◆ LISTED ENTRIES:
## START

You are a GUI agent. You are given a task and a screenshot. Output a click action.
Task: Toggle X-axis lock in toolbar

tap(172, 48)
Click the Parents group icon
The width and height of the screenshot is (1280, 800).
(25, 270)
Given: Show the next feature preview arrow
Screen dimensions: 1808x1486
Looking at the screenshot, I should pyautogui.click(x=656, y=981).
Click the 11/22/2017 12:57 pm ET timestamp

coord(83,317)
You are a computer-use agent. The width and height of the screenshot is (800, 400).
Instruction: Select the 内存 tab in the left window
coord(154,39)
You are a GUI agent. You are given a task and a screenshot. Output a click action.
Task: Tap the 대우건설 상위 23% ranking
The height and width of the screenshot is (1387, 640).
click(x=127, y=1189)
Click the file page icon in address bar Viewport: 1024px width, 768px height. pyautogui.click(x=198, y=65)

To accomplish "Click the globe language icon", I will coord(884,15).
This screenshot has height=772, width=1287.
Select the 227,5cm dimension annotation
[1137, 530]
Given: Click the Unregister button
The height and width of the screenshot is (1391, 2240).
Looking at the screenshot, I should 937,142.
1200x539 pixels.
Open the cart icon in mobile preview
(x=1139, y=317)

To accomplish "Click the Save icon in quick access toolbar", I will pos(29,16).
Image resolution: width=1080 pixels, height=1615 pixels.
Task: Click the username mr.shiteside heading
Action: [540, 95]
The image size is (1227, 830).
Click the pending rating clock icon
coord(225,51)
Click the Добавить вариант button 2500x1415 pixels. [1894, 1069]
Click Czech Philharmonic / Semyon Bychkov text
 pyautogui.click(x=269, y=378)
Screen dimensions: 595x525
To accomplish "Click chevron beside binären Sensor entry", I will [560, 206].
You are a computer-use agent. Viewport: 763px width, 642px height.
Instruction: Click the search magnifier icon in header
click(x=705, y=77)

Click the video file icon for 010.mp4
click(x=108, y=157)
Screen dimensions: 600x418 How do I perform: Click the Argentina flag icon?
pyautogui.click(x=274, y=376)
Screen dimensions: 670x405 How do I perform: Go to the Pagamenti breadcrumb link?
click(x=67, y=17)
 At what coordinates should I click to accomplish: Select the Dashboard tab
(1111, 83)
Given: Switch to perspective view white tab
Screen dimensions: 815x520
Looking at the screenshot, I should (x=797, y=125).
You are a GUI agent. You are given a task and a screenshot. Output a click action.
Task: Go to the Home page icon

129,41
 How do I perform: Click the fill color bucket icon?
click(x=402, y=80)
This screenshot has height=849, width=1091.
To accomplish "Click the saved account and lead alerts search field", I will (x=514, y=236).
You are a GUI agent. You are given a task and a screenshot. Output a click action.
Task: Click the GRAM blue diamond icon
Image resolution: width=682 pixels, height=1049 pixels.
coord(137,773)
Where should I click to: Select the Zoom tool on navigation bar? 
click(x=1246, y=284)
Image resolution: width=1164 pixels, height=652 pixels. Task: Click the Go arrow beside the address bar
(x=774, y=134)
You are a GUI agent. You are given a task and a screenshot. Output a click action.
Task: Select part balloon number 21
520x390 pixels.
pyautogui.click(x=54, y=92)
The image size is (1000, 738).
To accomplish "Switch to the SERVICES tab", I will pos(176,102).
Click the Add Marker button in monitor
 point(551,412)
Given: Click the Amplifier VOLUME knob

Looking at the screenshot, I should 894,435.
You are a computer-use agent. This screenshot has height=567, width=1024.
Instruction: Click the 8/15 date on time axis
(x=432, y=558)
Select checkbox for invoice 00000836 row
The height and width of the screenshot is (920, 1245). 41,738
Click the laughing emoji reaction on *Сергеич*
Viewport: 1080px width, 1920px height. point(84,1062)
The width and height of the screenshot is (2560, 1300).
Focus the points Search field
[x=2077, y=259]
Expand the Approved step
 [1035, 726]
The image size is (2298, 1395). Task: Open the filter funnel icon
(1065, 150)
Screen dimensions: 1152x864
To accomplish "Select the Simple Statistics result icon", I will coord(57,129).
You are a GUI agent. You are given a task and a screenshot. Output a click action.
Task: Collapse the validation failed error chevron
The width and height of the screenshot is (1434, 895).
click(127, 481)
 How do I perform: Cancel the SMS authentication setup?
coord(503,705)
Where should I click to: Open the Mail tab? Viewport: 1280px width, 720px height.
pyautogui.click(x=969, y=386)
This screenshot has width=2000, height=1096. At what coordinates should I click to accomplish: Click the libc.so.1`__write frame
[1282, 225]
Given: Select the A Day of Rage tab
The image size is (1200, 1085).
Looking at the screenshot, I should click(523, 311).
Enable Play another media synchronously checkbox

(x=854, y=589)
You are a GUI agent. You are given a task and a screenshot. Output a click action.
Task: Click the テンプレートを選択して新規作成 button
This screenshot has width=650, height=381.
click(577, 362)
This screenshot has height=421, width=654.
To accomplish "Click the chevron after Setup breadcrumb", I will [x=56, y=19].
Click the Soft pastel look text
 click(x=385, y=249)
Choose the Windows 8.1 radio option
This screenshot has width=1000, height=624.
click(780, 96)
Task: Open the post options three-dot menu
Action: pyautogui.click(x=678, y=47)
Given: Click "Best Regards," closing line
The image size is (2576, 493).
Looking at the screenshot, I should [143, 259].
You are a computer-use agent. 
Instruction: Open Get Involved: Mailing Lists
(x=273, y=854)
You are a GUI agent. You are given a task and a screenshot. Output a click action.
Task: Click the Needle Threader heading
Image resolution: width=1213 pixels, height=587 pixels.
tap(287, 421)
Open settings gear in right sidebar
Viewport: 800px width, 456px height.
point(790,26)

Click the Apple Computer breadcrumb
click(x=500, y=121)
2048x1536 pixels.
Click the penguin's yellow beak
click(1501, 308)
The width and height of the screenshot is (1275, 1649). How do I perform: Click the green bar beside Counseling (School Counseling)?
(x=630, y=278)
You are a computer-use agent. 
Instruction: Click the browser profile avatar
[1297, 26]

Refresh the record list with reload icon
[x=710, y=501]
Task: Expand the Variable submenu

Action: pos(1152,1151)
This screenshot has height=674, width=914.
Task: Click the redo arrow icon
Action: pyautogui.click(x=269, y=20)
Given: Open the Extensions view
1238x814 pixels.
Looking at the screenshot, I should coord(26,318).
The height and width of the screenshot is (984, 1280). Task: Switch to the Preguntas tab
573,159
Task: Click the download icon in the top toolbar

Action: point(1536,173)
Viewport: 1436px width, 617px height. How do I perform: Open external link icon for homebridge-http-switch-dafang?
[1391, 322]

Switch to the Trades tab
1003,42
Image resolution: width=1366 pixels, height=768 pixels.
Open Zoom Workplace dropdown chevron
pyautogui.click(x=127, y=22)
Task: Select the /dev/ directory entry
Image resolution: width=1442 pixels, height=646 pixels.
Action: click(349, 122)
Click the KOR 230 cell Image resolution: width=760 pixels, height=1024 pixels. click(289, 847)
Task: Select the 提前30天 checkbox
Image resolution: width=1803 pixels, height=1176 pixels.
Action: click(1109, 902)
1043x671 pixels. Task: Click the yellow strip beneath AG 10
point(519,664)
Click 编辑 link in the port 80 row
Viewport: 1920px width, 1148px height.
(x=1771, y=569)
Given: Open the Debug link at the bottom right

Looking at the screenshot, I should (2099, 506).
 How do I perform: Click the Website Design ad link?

## END

◆ PROBLEM DESCRIPTION: Copy all of the lines above word for word, with nothing changed.

◆ PROBLEM SOLUTION:
You are a GUI agent. You are given a task and a screenshot. Output a click action.
Task: Toggle X-axis lock in toolbar

tap(172, 48)
Click the Parents group icon
The width and height of the screenshot is (1280, 800).
(25, 270)
Given: Show the next feature preview arrow
Screen dimensions: 1808x1486
Looking at the screenshot, I should pyautogui.click(x=656, y=981).
Click the 11/22/2017 12:57 pm ET timestamp

coord(83,317)
You are a computer-use agent. The width and height of the screenshot is (800, 400).
Instruction: Select the 内存 tab in the left window
coord(154,39)
You are a GUI agent. You are given a task and a screenshot. Output a click action.
Task: Tap the 대우건설 상위 23% ranking
The height and width of the screenshot is (1387, 640).
click(x=127, y=1189)
Click the file page icon in address bar Viewport: 1024px width, 768px height. pyautogui.click(x=198, y=65)

To accomplish "Click the globe language icon", I will coord(884,15).
This screenshot has height=772, width=1287.
Select the 227,5cm dimension annotation
[1137, 530]
Given: Click the Unregister button
The height and width of the screenshot is (1391, 2240).
Looking at the screenshot, I should 937,142.
1200x539 pixels.
Open the cart icon in mobile preview
(x=1139, y=317)

To accomplish "Click the Save icon in quick access toolbar", I will pos(29,16).
Image resolution: width=1080 pixels, height=1615 pixels.
Task: Click the username mr.shiteside heading
Action: [540, 95]
The image size is (1227, 830).
Click the pending rating clock icon
coord(225,51)
Click the Добавить вариант button 2500x1415 pixels. [1894, 1069]
Click Czech Philharmonic / Semyon Bychkov text
 pyautogui.click(x=269, y=378)
Screen dimensions: 595x525
To accomplish "Click chevron beside binären Sensor entry", I will [560, 206].
You are a computer-use agent. Viewport: 763px width, 642px height.
Instruction: Click the search magnifier icon in header
click(x=705, y=77)

Click the video file icon for 010.mp4
click(x=108, y=157)
Screen dimensions: 600x418 How do I perform: Click the Argentina flag icon?
pyautogui.click(x=274, y=376)
Screen dimensions: 670x405 How do I perform: Go to the Pagamenti breadcrumb link?
click(x=67, y=17)
 At what coordinates should I click to accomplish: Select the Dashboard tab
(1111, 83)
Given: Switch to perspective view white tab
Screen dimensions: 815x520
Looking at the screenshot, I should (x=797, y=125).
You are a GUI agent. You are given a task and a screenshot. Output a click action.
Task: Go to the Home page icon

129,41
 How do I perform: Click the fill color bucket icon?
click(x=402, y=80)
This screenshot has height=849, width=1091.
To accomplish "Click the saved account and lead alerts search field", I will (x=514, y=236).
You are a GUI agent. You are given a task and a screenshot. Output a click action.
Task: Click the GRAM blue diamond icon
Image resolution: width=682 pixels, height=1049 pixels.
coord(137,773)
Where should I click to: Select the Zoom tool on navigation bar? 
click(x=1246, y=284)
Image resolution: width=1164 pixels, height=652 pixels. Task: Click the Go arrow beside the address bar
(x=774, y=134)
You are a GUI agent. You are given a task and a screenshot. Output a click action.
Task: Select part balloon number 21
520x390 pixels.
pyautogui.click(x=54, y=92)
The image size is (1000, 738).
To accomplish "Switch to the SERVICES tab", I will pos(176,102).
Click the Add Marker button in monitor
 point(551,412)
Given: Click the Amplifier VOLUME knob

Looking at the screenshot, I should 894,435.
You are a computer-use agent. This screenshot has height=567, width=1024.
Instruction: Click the 8/15 date on time axis
(x=432, y=558)
Select checkbox for invoice 00000836 row
The height and width of the screenshot is (920, 1245). 41,738
Click the laughing emoji reaction on *Сергеич*
Viewport: 1080px width, 1920px height. point(84,1062)
The width and height of the screenshot is (2560, 1300).
Focus the points Search field
[x=2077, y=259]
Expand the Approved step
 [1035, 726]
The image size is (2298, 1395). Task: Open the filter funnel icon
(1065, 150)
Screen dimensions: 1152x864
To accomplish "Select the Simple Statistics result icon", I will coord(57,129).
You are a GUI agent. You are given a task and a screenshot. Output a click action.
Task: Collapse the validation failed error chevron
The width and height of the screenshot is (1434, 895).
click(127, 481)
 How do I perform: Cancel the SMS authentication setup?
coord(503,705)
Where should I click to: Open the Mail tab? Viewport: 1280px width, 720px height.
pyautogui.click(x=969, y=386)
This screenshot has width=2000, height=1096. At what coordinates should I click to accomplish: Click the libc.so.1`__write frame
[1282, 225]
Given: Select the A Day of Rage tab
The image size is (1200, 1085).
Looking at the screenshot, I should click(523, 311).
Enable Play another media synchronously checkbox

(x=854, y=589)
You are a GUI agent. You are given a task and a screenshot. Output a click action.
Task: Click the テンプレートを選択して新規作成 button
This screenshot has width=650, height=381.
click(577, 362)
This screenshot has height=421, width=654.
To accomplish "Click the chevron after Setup breadcrumb", I will [x=56, y=19].
Click the Soft pastel look text
 click(x=385, y=249)
Choose the Windows 8.1 radio option
This screenshot has width=1000, height=624.
click(780, 96)
Task: Open the post options three-dot menu
Action: pyautogui.click(x=678, y=47)
Given: Click "Best Regards," closing line
The image size is (2576, 493).
Looking at the screenshot, I should [143, 259].
You are a computer-use agent. 
Instruction: Open Get Involved: Mailing Lists
(x=273, y=854)
You are a GUI agent. You are given a task and a screenshot. Output a click action.
Task: Click the Needle Threader heading
Image resolution: width=1213 pixels, height=587 pixels.
tap(287, 421)
Open settings gear in right sidebar
Viewport: 800px width, 456px height.
point(790,26)

Click the Apple Computer breadcrumb
click(x=500, y=121)
2048x1536 pixels.
Click the penguin's yellow beak
click(1501, 308)
The width and height of the screenshot is (1275, 1649). How do I perform: Click the green bar beside Counseling (School Counseling)?
(x=630, y=278)
You are a computer-use agent. 
Instruction: Click the browser profile avatar
[1297, 26]

Refresh the record list with reload icon
[x=710, y=501]
Task: Expand the Variable submenu

Action: pos(1152,1151)
This screenshot has height=674, width=914.
Task: Click the redo arrow icon
Action: pyautogui.click(x=269, y=20)
Given: Open the Extensions view
1238x814 pixels.
Looking at the screenshot, I should coord(26,318).
The height and width of the screenshot is (984, 1280). Task: Switch to the Preguntas tab
573,159
Task: Click the download icon in the top toolbar

Action: point(1536,173)
Viewport: 1436px width, 617px height. How do I perform: Open external link icon for homebridge-http-switch-dafang?
[1391, 322]

Switch to the Trades tab
1003,42
Image resolution: width=1366 pixels, height=768 pixels.
Open Zoom Workplace dropdown chevron
pyautogui.click(x=127, y=22)
Task: Select the /dev/ directory entry
Image resolution: width=1442 pixels, height=646 pixels.
Action: click(349, 122)
Click the KOR 230 cell Image resolution: width=760 pixels, height=1024 pixels. click(289, 847)
Task: Select the 提前30天 checkbox
Image resolution: width=1803 pixels, height=1176 pixels.
Action: click(1109, 902)
1043x671 pixels. Task: Click the yellow strip beneath AG 10
point(519,664)
Click 编辑 link in the port 80 row
Viewport: 1920px width, 1148px height.
(x=1771, y=569)
Given: Open the Debug link at the bottom right

Looking at the screenshot, I should (2099, 506).
 How do I perform: Click the Website Design ad link?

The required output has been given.